CEO Hal Rucker says the eight-person company has created 15,000 “Webcards” for local SMEs, referring to the very attractive, very functional microsites that are Smalltown’s calling card. I’d probably want one if I owned a San Mateo barber shop or butcher.
As with all IYPs, however, the challenge is to upgrade the SMEs to a premium tier, which costs $40 per month. At this point, fewer than 400 have signed up for the premium tier. Most of those have come in on a promotional basis (i.e. free). A hundred are actually paying. With Payomo now on board, they’ll see what the demand is actually like. Other marketing has been oriented around cooperative relationships with local Chambers of Commerce and other local entities. For instance, SmallTown sponsored The San Mateo Chamber’s annual Halloween parade.
Usage-wise, Rucker says he’s got 3.5 percent of the launched communities visiting on a weekly basis. About 1.8 percent have registered, which gives them the right to review sites, etc. Rucker is aiming for a registered base of three percent. About 50 percent of the users are coming directly from the site, while 50 percent come from the Google AdWords program launched a few weeks ago (which makes them newbies, and not necessarily committed to the site).
The most successful categories are restaurants, where the reviews are “read a lot,” says Rucker. “Health and Wellness” is also a major category, via masseuses and personal trainers. Dog walkers and gutter cleaners are also clicked on, but Rucker says that to some extent, the latter categories may be randomly clicked on by the site’s tire kickers.
The addition of video is the biggest change. Video is becoming a must have for every site, and in this case, is being provided as part of the premium tier. Users have an option to click on video when they visit a business’ Webcard.

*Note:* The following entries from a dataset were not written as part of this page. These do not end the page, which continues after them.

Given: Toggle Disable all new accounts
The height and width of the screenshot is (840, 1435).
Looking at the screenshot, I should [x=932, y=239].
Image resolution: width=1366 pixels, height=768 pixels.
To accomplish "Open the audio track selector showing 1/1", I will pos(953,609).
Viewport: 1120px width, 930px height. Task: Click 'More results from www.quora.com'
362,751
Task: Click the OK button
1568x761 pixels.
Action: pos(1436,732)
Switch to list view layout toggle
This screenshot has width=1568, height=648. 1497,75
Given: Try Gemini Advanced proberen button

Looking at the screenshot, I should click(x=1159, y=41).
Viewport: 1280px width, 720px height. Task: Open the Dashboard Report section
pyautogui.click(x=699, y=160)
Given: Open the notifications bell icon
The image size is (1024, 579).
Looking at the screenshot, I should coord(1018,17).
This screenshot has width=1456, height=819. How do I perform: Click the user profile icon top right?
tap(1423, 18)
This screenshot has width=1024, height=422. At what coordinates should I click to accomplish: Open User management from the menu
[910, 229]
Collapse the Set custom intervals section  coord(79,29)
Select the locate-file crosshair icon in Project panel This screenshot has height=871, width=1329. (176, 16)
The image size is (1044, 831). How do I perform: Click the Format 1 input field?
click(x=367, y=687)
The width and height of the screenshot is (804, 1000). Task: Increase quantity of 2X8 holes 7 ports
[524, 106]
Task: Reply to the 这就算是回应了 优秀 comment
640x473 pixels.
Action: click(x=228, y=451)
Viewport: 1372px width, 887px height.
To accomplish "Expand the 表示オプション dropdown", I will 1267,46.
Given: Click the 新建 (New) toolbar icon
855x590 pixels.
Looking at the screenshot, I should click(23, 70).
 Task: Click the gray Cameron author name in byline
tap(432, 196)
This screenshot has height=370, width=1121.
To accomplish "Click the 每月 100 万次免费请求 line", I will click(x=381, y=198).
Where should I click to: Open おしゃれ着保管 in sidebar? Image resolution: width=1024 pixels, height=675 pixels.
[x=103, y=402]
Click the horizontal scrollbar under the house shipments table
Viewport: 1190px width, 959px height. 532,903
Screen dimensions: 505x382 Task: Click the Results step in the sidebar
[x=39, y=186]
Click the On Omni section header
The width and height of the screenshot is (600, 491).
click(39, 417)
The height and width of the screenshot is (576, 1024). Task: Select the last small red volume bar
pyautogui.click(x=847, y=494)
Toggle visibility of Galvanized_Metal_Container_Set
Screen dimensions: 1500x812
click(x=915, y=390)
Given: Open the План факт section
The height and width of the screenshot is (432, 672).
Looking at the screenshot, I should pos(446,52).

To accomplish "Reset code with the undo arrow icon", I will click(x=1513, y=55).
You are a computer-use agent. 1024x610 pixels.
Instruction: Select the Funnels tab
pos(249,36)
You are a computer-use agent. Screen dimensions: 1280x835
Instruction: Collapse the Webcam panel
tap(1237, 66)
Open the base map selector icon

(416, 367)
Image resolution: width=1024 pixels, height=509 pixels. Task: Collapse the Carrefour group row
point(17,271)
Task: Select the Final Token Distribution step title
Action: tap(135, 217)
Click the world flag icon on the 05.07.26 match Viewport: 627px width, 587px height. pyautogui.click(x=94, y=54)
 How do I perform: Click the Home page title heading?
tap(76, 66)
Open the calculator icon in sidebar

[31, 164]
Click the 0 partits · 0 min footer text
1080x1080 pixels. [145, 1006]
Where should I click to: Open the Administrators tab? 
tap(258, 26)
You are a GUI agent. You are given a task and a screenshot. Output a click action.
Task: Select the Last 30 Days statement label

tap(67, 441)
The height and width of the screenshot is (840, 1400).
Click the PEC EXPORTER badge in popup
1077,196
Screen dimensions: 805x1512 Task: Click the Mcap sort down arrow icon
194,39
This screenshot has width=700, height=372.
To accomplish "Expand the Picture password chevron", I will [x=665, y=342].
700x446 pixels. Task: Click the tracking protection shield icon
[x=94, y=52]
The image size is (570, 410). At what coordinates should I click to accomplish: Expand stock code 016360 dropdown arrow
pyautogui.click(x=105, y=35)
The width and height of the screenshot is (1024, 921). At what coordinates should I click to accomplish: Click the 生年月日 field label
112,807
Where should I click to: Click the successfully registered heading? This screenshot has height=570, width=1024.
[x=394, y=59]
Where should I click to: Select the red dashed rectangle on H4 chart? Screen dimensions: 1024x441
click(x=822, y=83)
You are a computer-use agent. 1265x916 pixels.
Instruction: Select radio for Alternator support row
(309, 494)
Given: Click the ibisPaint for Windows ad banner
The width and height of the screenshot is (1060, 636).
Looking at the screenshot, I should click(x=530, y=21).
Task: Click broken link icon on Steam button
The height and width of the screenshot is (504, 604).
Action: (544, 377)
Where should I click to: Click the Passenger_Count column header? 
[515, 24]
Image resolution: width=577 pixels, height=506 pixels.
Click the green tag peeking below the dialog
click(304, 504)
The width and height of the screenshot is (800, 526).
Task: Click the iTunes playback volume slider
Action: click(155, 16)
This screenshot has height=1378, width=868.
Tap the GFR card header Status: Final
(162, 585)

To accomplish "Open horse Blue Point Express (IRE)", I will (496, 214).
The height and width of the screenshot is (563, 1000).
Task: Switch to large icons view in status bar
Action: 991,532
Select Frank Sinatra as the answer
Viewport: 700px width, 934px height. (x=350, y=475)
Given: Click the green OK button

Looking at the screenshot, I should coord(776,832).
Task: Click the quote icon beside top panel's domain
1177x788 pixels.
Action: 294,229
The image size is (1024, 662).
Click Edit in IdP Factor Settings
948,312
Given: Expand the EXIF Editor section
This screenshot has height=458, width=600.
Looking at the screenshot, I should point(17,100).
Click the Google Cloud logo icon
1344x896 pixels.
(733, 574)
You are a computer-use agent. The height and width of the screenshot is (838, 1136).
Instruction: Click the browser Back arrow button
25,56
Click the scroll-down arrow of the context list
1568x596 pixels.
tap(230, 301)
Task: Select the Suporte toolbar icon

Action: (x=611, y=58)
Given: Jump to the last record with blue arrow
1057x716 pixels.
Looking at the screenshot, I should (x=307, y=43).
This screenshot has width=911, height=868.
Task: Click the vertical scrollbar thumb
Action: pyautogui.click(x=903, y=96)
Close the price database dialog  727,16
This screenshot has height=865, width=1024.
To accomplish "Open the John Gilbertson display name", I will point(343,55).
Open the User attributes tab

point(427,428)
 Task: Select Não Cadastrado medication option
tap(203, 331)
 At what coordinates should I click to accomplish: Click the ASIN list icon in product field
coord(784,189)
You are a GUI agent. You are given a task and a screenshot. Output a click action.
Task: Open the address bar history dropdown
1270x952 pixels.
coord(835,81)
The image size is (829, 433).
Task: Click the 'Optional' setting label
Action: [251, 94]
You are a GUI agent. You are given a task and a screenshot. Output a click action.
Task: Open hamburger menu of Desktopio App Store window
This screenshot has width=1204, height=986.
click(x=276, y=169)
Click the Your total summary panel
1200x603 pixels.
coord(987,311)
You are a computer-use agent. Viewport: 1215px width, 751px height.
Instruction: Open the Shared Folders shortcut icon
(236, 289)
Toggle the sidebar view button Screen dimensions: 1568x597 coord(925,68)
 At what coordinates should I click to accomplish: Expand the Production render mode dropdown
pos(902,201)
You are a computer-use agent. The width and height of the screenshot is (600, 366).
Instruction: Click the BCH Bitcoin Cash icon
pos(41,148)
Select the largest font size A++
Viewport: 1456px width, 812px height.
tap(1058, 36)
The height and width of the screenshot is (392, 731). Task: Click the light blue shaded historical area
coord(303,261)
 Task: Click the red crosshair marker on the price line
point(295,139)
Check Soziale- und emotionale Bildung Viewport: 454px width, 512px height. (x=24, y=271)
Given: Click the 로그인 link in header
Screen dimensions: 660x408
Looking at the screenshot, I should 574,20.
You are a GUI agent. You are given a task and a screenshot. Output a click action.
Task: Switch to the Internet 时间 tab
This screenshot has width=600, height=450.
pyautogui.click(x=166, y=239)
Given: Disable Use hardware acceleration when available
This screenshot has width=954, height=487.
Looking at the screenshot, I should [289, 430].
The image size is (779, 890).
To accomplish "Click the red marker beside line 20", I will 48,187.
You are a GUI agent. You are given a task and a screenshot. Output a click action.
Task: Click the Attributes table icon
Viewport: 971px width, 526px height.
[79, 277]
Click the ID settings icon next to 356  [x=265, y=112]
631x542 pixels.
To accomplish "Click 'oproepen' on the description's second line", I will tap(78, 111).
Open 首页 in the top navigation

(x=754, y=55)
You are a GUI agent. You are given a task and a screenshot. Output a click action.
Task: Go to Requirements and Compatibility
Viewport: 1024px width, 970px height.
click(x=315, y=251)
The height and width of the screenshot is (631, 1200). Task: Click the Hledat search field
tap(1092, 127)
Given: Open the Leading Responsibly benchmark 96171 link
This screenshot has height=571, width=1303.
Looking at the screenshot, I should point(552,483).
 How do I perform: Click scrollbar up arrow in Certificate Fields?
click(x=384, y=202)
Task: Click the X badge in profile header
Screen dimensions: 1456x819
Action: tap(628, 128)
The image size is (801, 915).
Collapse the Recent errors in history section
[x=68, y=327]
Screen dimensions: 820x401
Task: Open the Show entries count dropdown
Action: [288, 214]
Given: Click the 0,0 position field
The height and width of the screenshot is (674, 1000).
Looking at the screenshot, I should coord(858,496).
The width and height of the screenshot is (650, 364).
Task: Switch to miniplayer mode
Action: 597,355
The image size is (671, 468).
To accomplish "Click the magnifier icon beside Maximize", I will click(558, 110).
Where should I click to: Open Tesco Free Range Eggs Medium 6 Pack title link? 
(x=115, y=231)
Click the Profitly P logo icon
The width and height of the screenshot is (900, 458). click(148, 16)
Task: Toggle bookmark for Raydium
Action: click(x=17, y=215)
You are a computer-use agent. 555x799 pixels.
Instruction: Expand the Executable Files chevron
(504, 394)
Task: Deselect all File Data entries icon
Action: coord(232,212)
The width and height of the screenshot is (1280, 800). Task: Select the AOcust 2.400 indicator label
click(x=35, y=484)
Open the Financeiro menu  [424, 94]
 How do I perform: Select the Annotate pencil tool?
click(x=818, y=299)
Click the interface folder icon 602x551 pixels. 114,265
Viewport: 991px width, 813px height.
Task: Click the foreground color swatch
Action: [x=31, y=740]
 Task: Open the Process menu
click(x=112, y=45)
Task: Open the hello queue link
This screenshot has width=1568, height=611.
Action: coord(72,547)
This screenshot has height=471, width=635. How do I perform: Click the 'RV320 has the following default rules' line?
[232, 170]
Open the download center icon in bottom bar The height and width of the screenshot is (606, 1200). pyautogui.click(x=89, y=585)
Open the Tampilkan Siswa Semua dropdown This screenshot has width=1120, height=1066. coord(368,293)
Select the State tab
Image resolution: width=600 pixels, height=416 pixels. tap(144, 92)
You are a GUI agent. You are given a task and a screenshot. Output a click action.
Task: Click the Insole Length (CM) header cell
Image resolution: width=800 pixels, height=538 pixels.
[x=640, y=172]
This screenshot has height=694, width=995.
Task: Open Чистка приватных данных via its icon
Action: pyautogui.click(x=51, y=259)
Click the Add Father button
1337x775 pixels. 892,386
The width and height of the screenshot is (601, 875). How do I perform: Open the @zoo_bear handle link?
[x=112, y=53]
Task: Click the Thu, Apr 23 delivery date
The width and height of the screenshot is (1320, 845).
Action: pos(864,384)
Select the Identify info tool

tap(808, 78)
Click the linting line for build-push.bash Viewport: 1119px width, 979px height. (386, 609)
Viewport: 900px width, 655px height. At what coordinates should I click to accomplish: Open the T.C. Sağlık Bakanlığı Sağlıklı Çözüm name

Production, however, is another issue. The site is likely to find a way to work with SMEs to produce the video. Comcast and Omnivision have provided sample videos, but they charge approximately $2,000 per video for production, says Rucker, who says he is likely to end up using an assortment of video providers, including an inhouse team. Rucker also says that he is interested in partnering with content companies such as newspapers, radio stations and others. They could syndicate the Webcards and drive additional traffic.